Совет в большой палате еще продолжался некоторое время. Говорили о положении в Святой Земле. О том, что римский кесарь Фридрих готов принять Иерусалим и жениться на принцессе Иоланте. О том, что папа римский готовится к войне против римского кесаря. О том, что Орден не станет платить дани Новгороду с Юрьевской волости, и о том, что уж если воевать с Орденом, то первым делом надо идти на Ригу.
* * *Несколько дней после приезда на Городище Феодор не видел той златокудрой, что стала его остудой. Он был сдержан и молчалив. Алексаша не узнавал брата. Первые дни он пытался расшевелить молчаливого Феодора и отвлечь его от каких-то неясных ему мыслей, но, видя безуспешность своих попыток, потерял надежду и стал чаще общаться с отцом, когда тот был на Городище, с дядькой или со знакомыми молодыми гридями из Переславля.
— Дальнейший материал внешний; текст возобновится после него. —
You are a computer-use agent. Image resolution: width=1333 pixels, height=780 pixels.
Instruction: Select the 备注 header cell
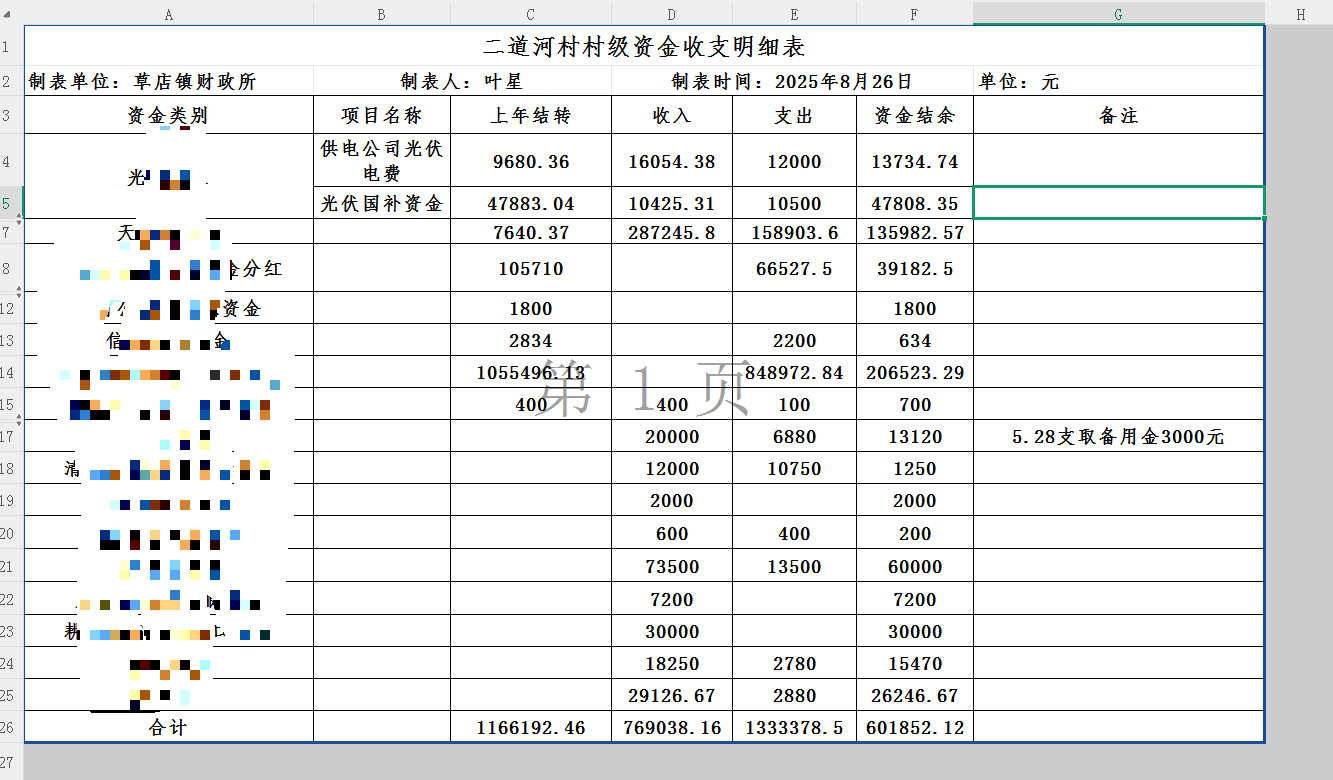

Старший княжич все чаще появлялся один на конюшне, мимоходом заглядывал в девичью или в помещения, где располагались дворовые люди, заходил в клети, амбары, поварни, спускался в погреба, якобы испить холодного квасу или отведать ягодного отвара. Хотя для всего этого стоило только позвать какую-нибудь девушку из дворовых, и она с превеликим удовольствием принесла бы все это молодому княжичу в изобилии через пять минут, да и рассказала бы ему обо всем, о чем бы он только ни спросил. Но княжич и смотреть-то не мог ни на кого из девушек. Тем более не хотелось ему ничего просить или выведывать. Так, гуляя по двору в одиночестве, нигде не встречал Феодор той, кого искали его глаза. И все же желание княжича увидеть свою златокудрую мечту вскоре исполнилось.
Как-то в воскресный день он стоял литургию с батюшкой, матушкой и братом на полатях (хорах) Благовещенского храма. Дланями княжич держался за перильца, ограждавшие полати, а глаза его были опущены вниз и машинально отыскивали среди многочисленной дворни и гридей желанный образ. Литургия уже началась, и его взгляд привлекли две девушки, вставшие близ аналоя. На одной был большой, нарядный и яркий платок, у другой из-под светлого платка струились по плечам и вдоль талии две златокудрые косы. Сердце заколотилось в груди у Феодора, и он, не раздумывая, но незаметно для окружающих попятился ко входу в башню, где была каменная лестница, спиралью уходившая вниз. Стремглав слетев по ней и чуть не разбившись, Феодор отворил окованную дубовую дверцу, вошел в храм. Отыскав глазами златокудрые косы, он, неторопливо пробрался среди людей и встал одесную возле каменного столпа храма. Литургию служили торжественно и празднично. Хор пел громко и слаженно. Свечи и лампады горели ярко, а Феодор во все глаза смотрел на нее. Она, наверное, несильно была увлечена службой, редко крестилась, взгляд ее казался печальным. Рядом с ней стояла молодая женщина, из-под платка которой выбивалась большая белокурая коса. Лик ее был благороден и красив, и она была похожа на ту, при виде которой замирало сердце княжича, но в чем-то черты ее лица были суше и строже. Кроме того, она явно была старше, и Феодор догадался, что это верно сестра его златокудрой остуды. Старшая тоже явно не была увлечена молитвами и внимательно разглядывала людей в храме, в то время как младшая сестра смотрела на образа перед собой или опускала глаза долу.